La volée de flèches fut soufflée et les guerrières d’Artémis emportées comme si elles ne pesaient pas plus que des plumes. Le silence retomba dans la vallée, la cascade retrouva immédiatement son flot régulier et le vent reprit ses douces arabesques. Les oiseaux avaient regagné les hauteurs, se contentant de tournoyer de loin . Bien que les Satellites eussent toutes été épargnées, seulement quelques-unes furent en capacité de se relever. Celles qui parvenaient à se mettre debout vacillaient, à l'instar de La Scoumoune qui cherchait déjà une nouvelle flèche dans son carquois à écailles argentées.


- Il suffit ! ordonna une voix impérieuse.


D’un geste, et quasi immédiatement, les troupes de la Lune s’agenouillèrent, se prosternant difficilement devant la silhouette qui venait d’apparaître. Callisto, son sceptre au croisant de Lune dans à la main, s’avança au sein de son commando en déroute jusqu’à Shunrei, à qui elle fit face. Après quelques instants d'observation silencieuse, elle s’inclina respectueusement et humblement. Plus loin derrière eux, on entendit un petit rire malicieux et un babillage presque inaudible.


- Nous ne savions pas qu'il restait une Taonia à Lushan. La volonté d’Artémis n’est pas de s’opposer à la Contrée Mystique, dit-elle à la jeune femme.


Callisto se tourna vers Xiaoling, toujours inconsciente :


- La Saintia a cependant rompu un contrat passé entre deux Olympiennes. Aurais-tu l’obligeance de nous la remettre afin qu’elle finisse de guérir auprès de ses amies toujours en stase lunaire ?


- Ce n’est pas le choix de Xiaoling, énonça Shunrei d’une voix douce mais ferme. Si vous voulez bien me confier les soins à lui apporter, je peux vous promettre qu’elle ne mettra pas les pieds au Sanctuaire avant le temps prévu initialement. Je suis persuadée que mon amie sera capable d’accepter cette clause, tout comme je suis convaincue que celle-ci conviendra à la déesse de la Lune.


Callisto réfléchit un instant.


- Soit. Xiaoling ne devra pas quitter les Wu Lao Feng tant que ses consœurs seront en stase au temple de la Lune, c’est-à-dire pas avant que les batailles de la présente incarnation d’Athéna ici-bas ne soient terminées.


- Cela me semble un compromis raisonnable, concéda Shunrei.


- Qu'il en soit ainsi, confirma Callisto. La Lune salue les Taonias.
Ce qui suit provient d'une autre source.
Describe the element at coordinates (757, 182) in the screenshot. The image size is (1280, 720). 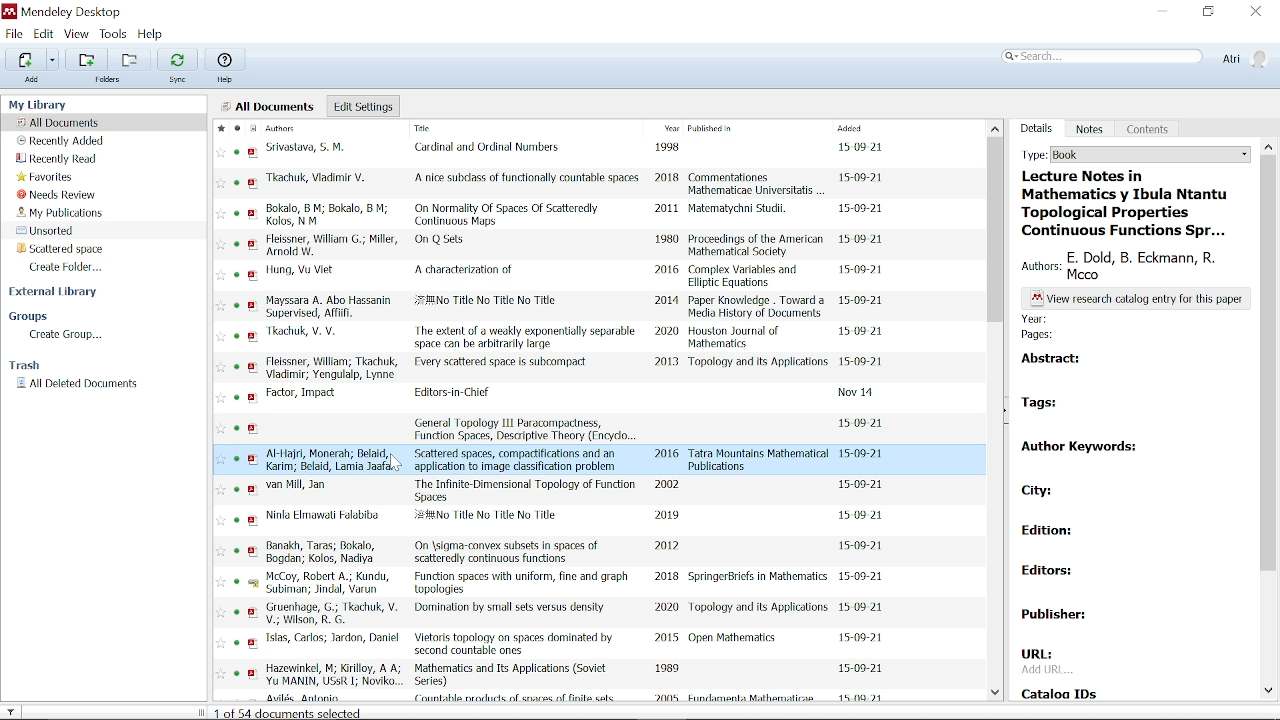
I see `Commentationes
Mathematicae Universitatis` at that location.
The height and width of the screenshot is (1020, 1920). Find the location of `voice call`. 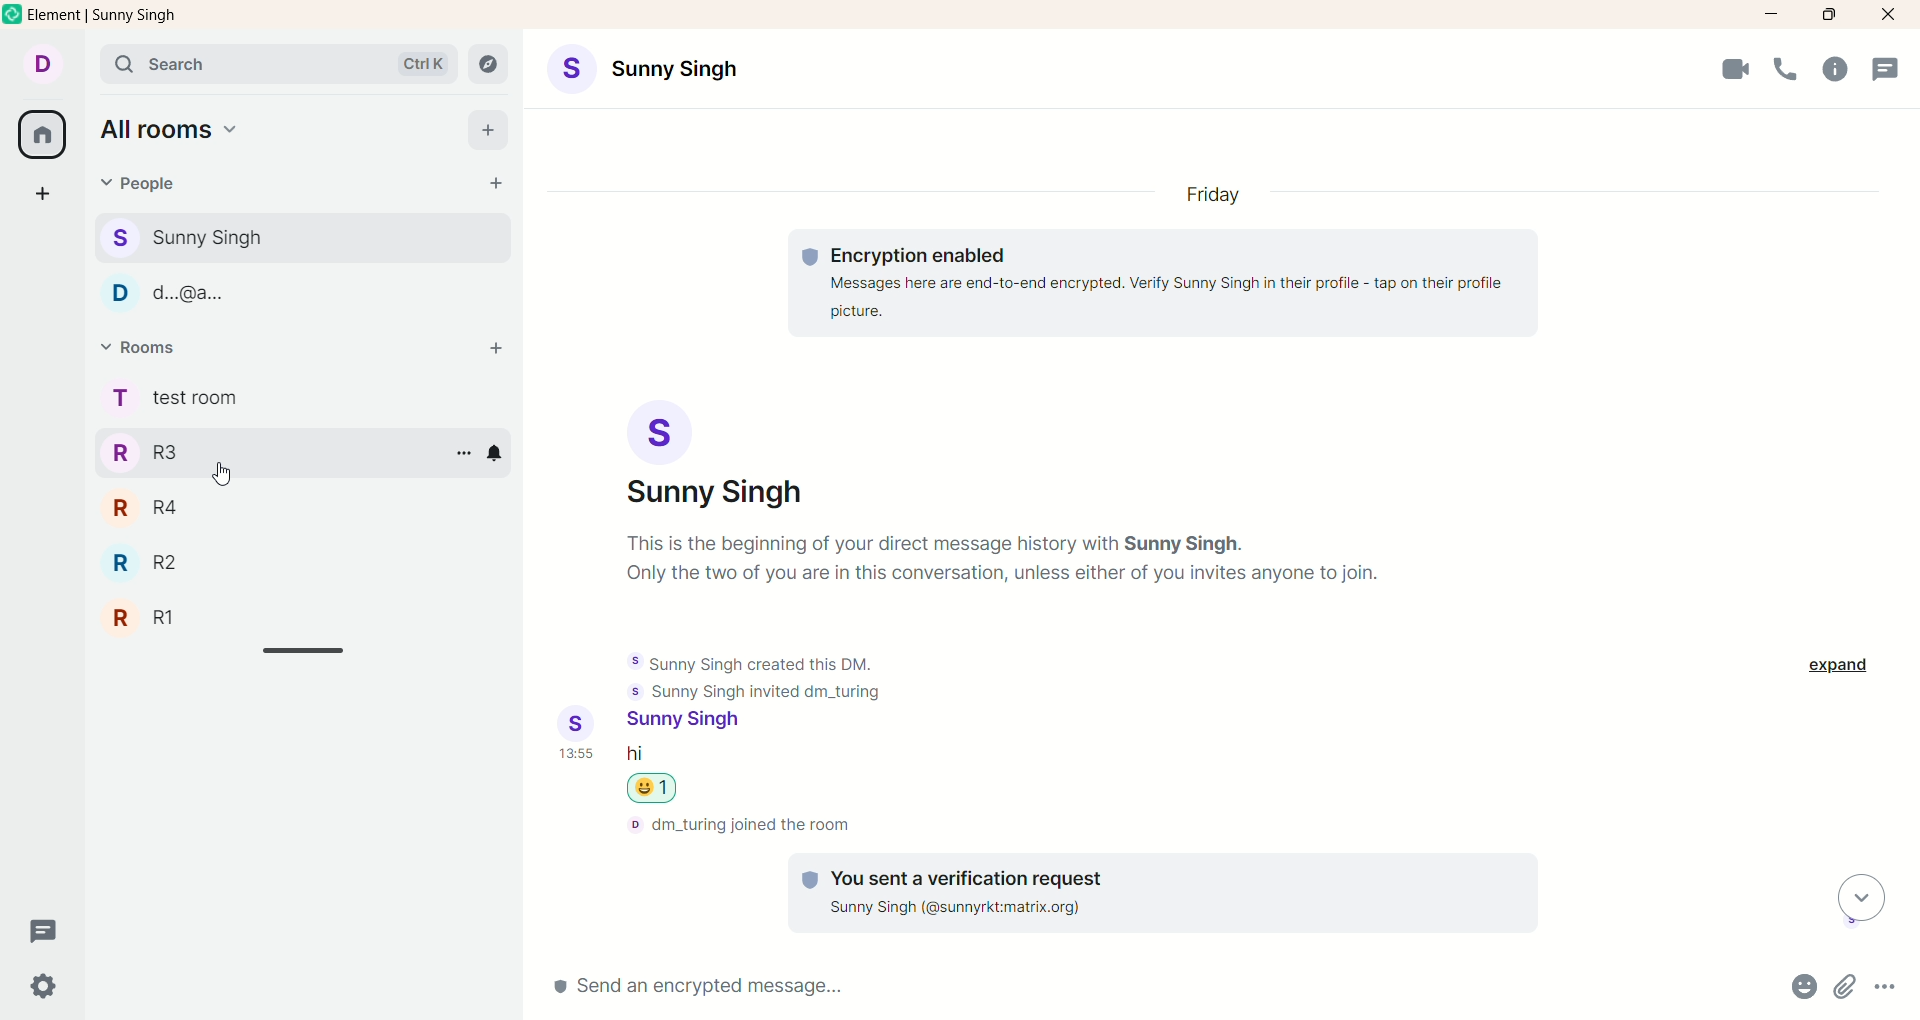

voice call is located at coordinates (1790, 71).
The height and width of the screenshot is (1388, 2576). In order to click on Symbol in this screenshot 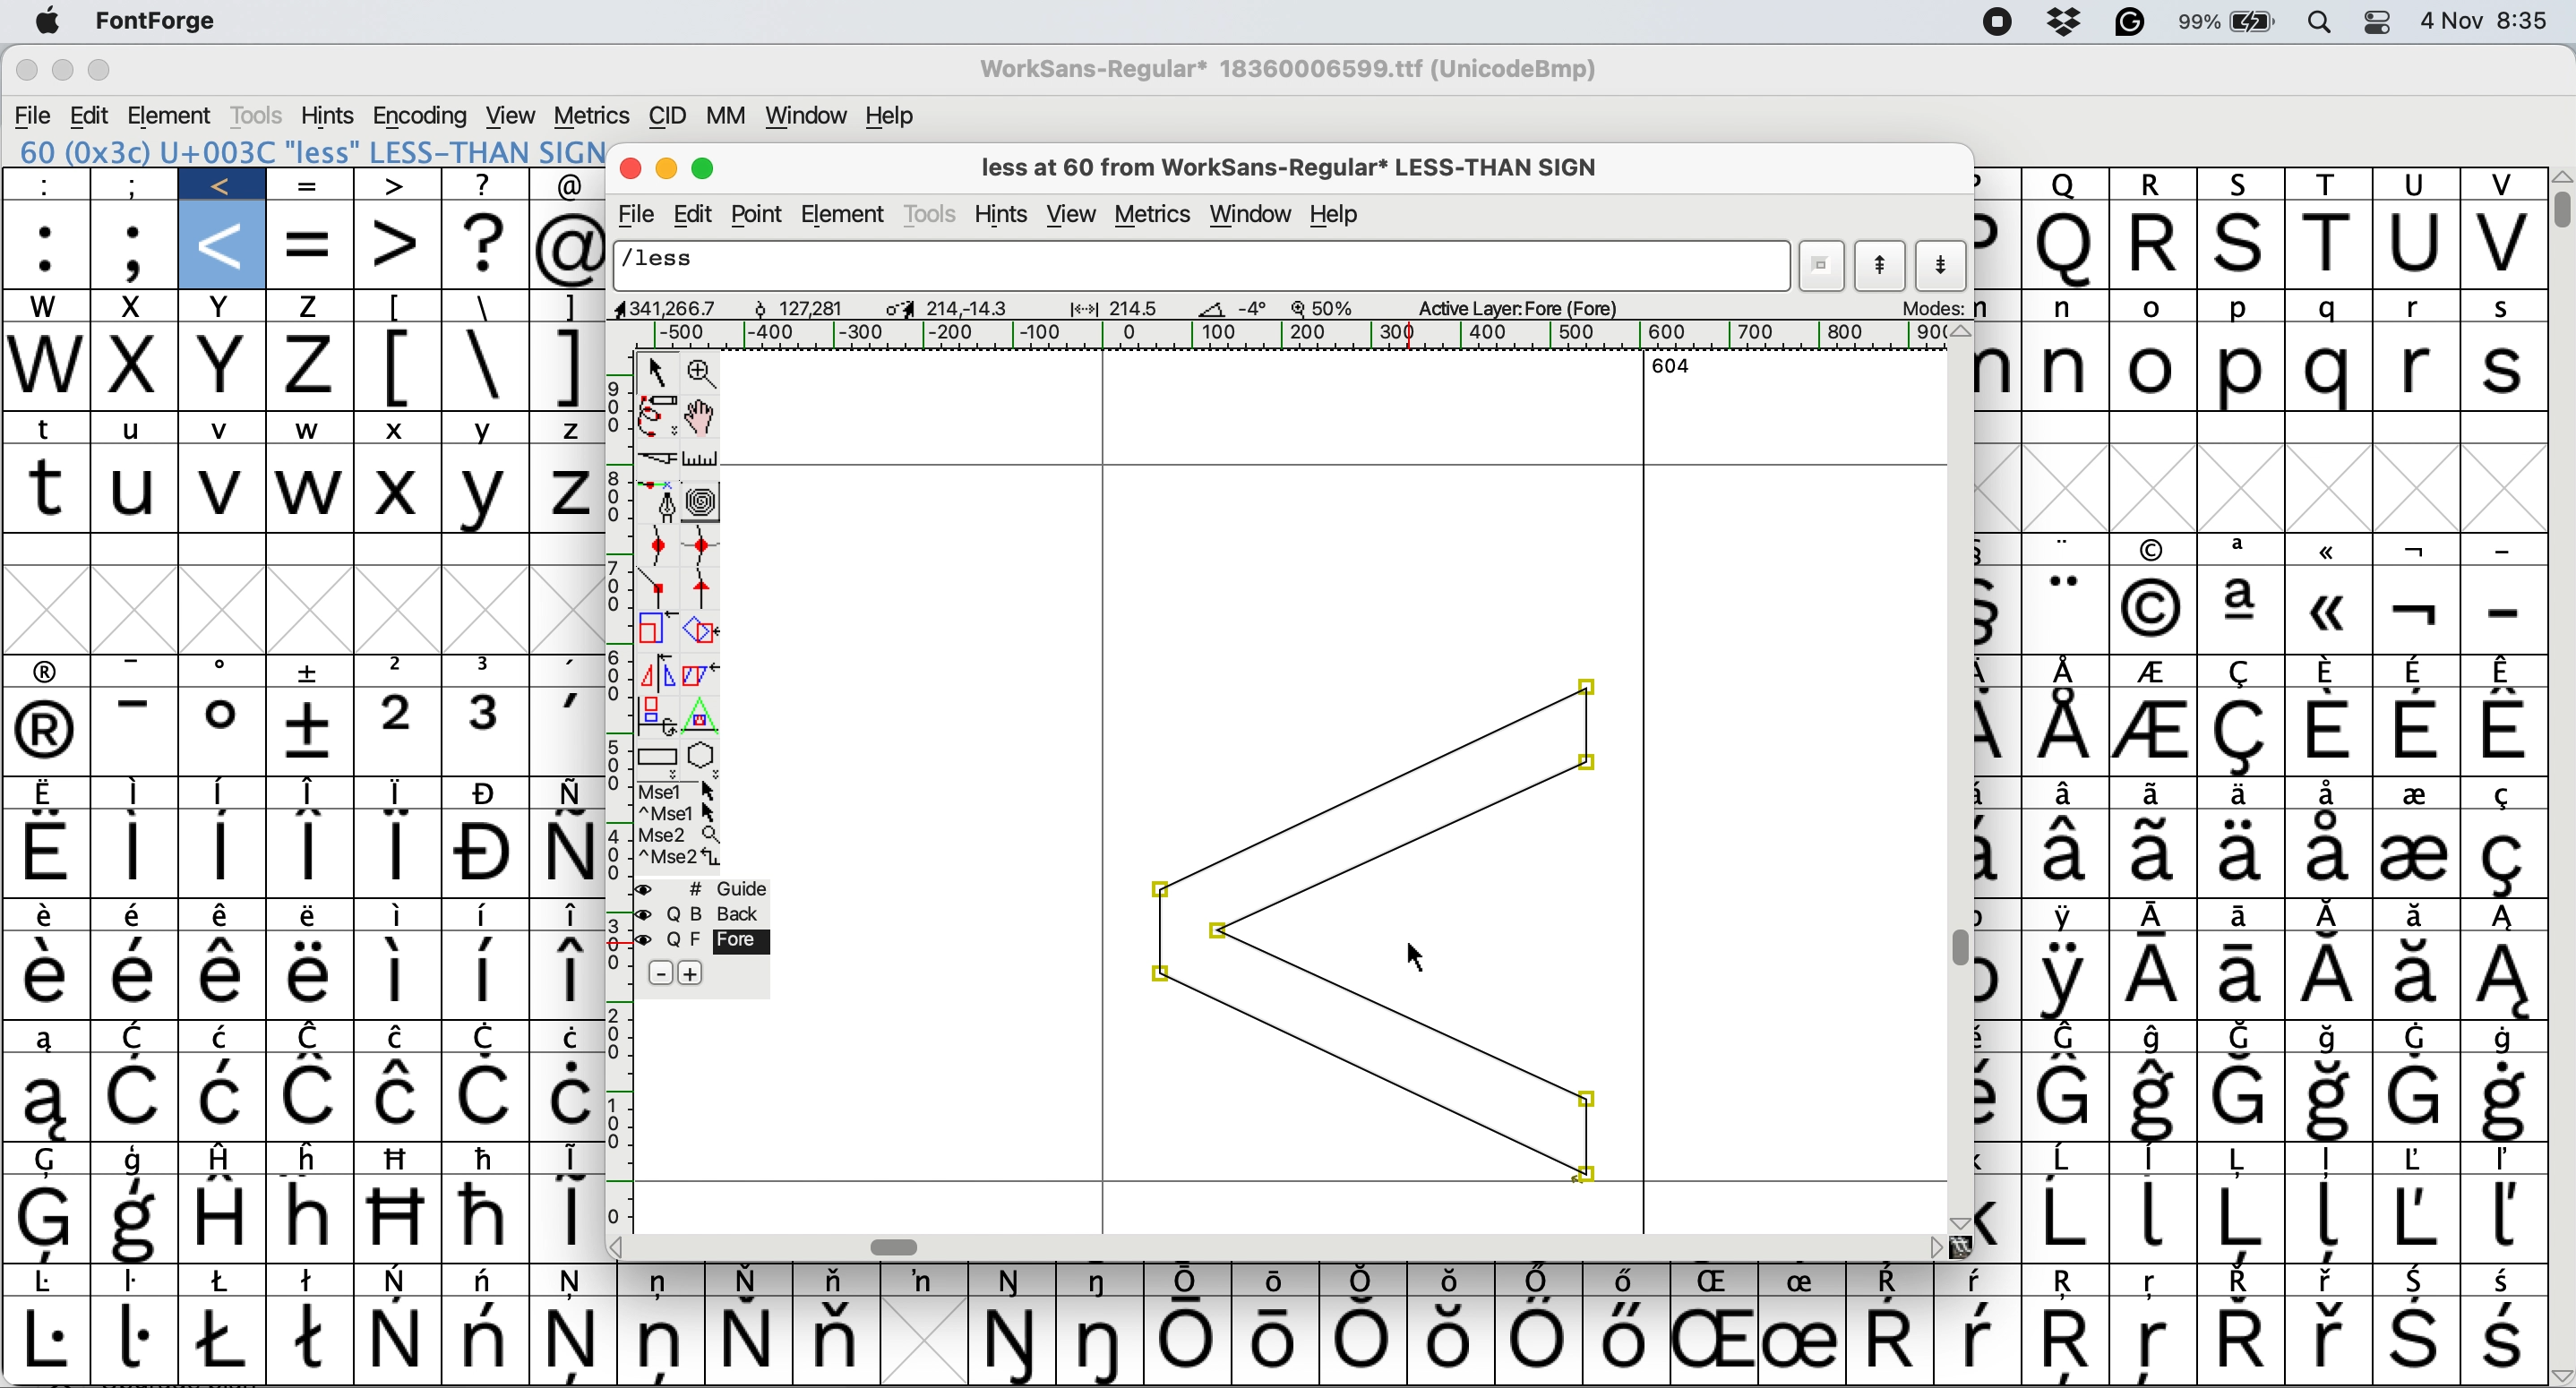, I will do `click(2325, 612)`.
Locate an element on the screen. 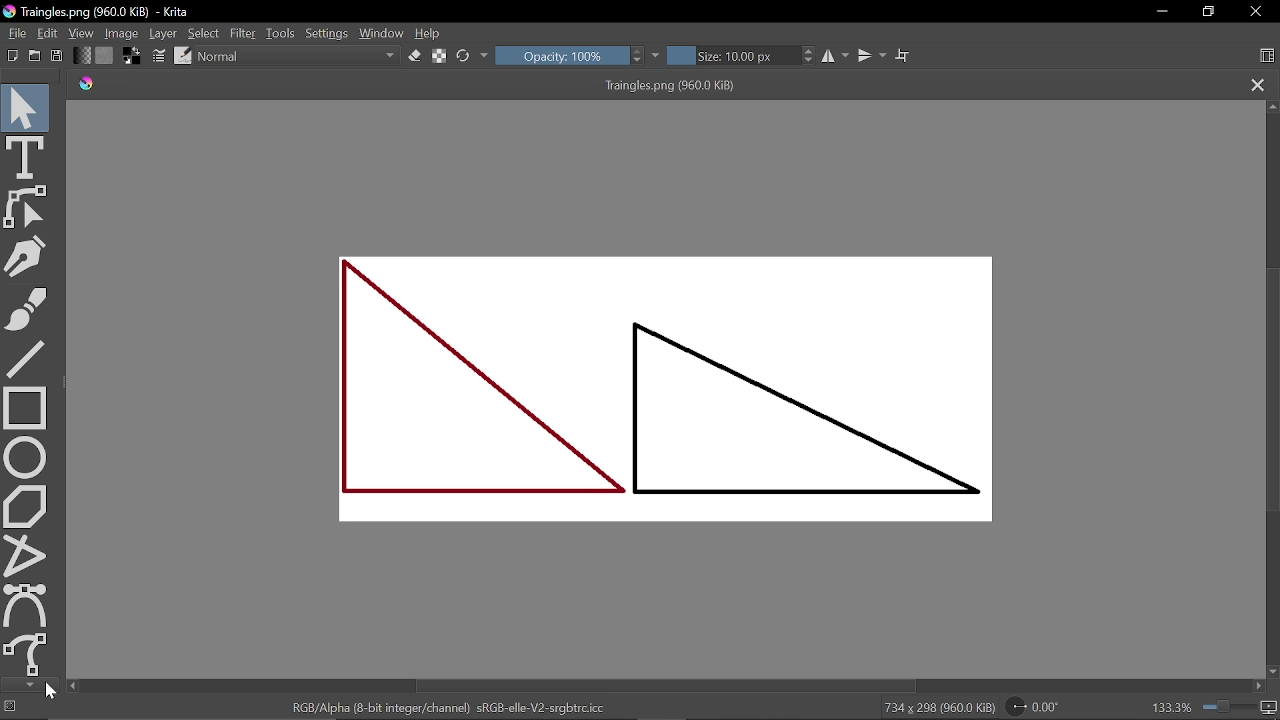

Le bras droit d’Artémis, obéissant aveuglément aux désirs de sa déesse, tapa le sol de son sceptre et une lueur blafarde l’enveloppa, ainsi que toutes les Satellites. Les troupes de la Lune disparurent immédiatement.


Shunrei se retourna vers son amie et son fils, sa Tattoo réintégrant son dos. Elle s’avança vers eux, prit dans ses bras Shoryu qui, ravi, attrapa la natte de sa maman pour jouer. Elle alla le remettre dans son berceau, transporta Xiaoling dans son lit et la soigna une nouvelle fois.


Quand ce fut fait, elle prit le temps de vérifier que son amie était passée de l’inconscience au sommeil réparateur, avant de reprendre son petit garçon. Ce dernier l’enlaça de ses bras trop courts et frotta son visage contre sa joue. Elle eut un rire tendre et affectueux.


Sortant sur le perron, elle se tourna vers le crépuscule. Les hirondelles valsaient dans la lumière rouge orangé du soleil couchant, ombres chinoises virevoltantes qui passaient et repassaient dans le disque empourpré.


- Où que tu combattes, dans quelque monde ou époque que tu sois, Shiryu, tu n’as pas à t’inquiéter. Ni pour les Cinq Pics, ni pour moi, murmura-t-elle. J’ai moi aussi trouvé mon étoile du matin…


Le doux vent du soir transporta ses paroles jusque dans les moindres recoins des Wu Lao Feng et consacra l’avènement de la nouvelle protectrice de Lushan : Shunrei, la Taonia de l’Hirondelle.